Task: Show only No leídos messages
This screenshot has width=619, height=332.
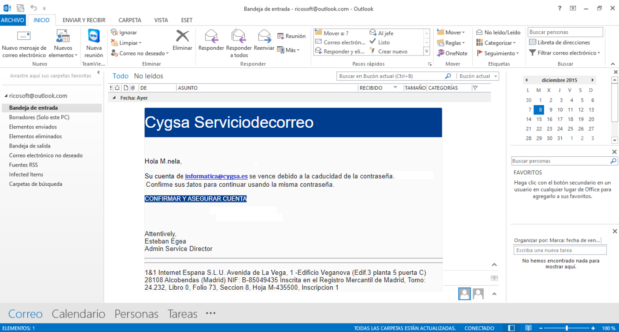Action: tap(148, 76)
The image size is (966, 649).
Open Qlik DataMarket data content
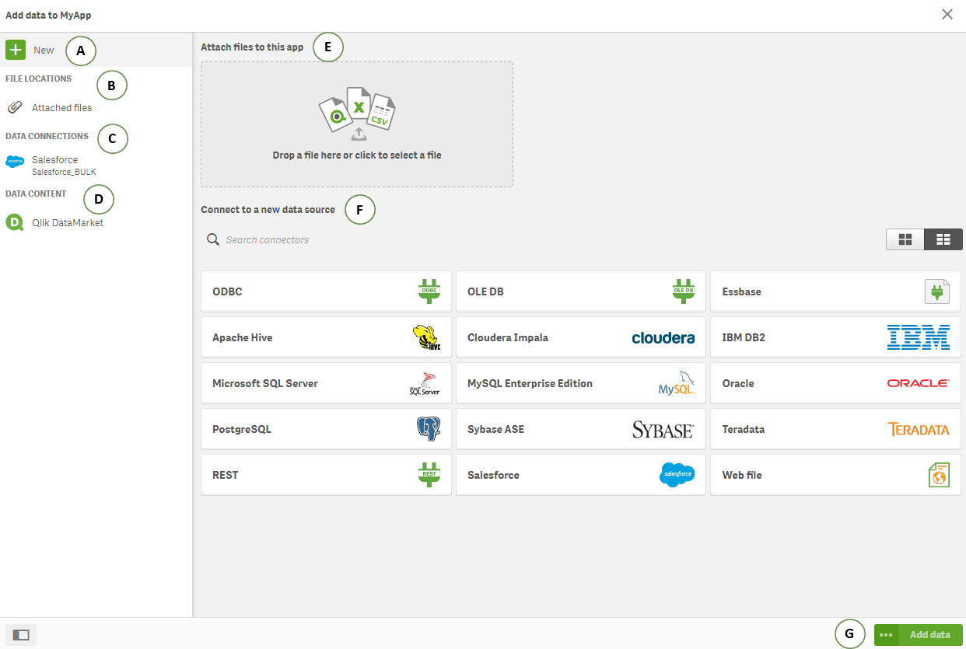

DESCRIPTION OF THE TASK: Leave the pictures out. Repeat every entry above exactly.

ANSWER SPACE:
Task: Show only No leídos messages
This screenshot has width=619, height=332.
Action: tap(148, 76)
The image size is (966, 649).
Open Qlik DataMarket data content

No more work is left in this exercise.